Attorney Jointly Liable with Client for Misconduct

Professionals must play the hand they’re dealt. Good, bad or ugly, a professional assesses the situation and provides a recommendation as to how to overcome certain obstacles and achieve the client’s objectives. However, professionals do not have unfettered authority. Rather, all classes of professionals are bound by certain guidelines which delineate how a professional must behave on behalf of the client. Professionals that stay the course will not be held accountable for the client’s indiscretions, mistakes or even intentional wrongdoing. But, in the rare scenario when a professional is complicit with the client, both may be held liable.

Consider for example the following case in which both Attorney and Client were found culpable for spoliation of evidence.
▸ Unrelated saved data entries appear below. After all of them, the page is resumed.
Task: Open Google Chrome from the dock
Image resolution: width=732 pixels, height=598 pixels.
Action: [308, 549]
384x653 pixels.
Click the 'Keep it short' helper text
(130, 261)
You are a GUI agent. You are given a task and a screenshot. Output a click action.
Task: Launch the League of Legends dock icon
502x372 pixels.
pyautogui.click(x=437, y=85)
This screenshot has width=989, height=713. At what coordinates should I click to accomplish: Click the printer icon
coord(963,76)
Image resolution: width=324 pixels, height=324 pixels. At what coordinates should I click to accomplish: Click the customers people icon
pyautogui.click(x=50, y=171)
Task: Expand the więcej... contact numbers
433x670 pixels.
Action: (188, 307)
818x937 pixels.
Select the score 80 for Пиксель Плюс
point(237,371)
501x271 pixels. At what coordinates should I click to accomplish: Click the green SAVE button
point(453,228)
Plaintiff filed a race-based employment discrimination claim against her prior employer. She claimed Employer was passed her over for promotions prior to her termination.

Allegedly, prior to Plaintiff’s deposition, she reviewed handwritten notes, which she claimed was merely a grocery list. She even testified under oath that the notes were “personal” in nature and not related to her discrimination claim.  Despite requests to review the notes, both Plaintiff and her counsel refused to turn them over.

Eventually, Employer obtained a court order requiring Plaintiff to produce the notes.  As it turned out, the documents produced did contain case related materials, but did not contain the notes that Employer’s attorneys alleged they observed Plaintiff reviewing prior to her deposition.

Employer then filed a motion for sanctions for spoliation of evidence. During an evidentiary hearing, Employer argued that the hearing established that both Plaintiff and her lawyer misrepresented the contents of the notes, they refused requests to inspect the notes, and despite the fact that Plaintiff was instructed to preserve the notes and turn them over, what she ultimately produced was not in fact the notes she was reviewing at the deposition.

The court granted Employer’s motion for sanctions and found that both Plaintiff and her attorney should be ordered to pay Employer’s reasonable attorney’s fees associated with the motion. The court found that it was both “plaintiff and [her attorneys] intentional and calculated conduct,  beginning at the deposition and continuing through the January 14, 2016 hearing before the Court, as well as their related filings with the Court, that left the Court with no choice but to sanction them for the inappropriate behavior.”

The court held that plaintiff and her attorney were jointly and severally liable for attorney’s fees as sanctions in the amount of almost $14,000.

Attorneys have a duty to act ethically and guide their clients to do the same.  Allowing your client to perpetuate violations of court orders or rules and/or supporting and furthering such violations can put you on the hook for sanctions, not to mention the possible malpractice suit that might follow.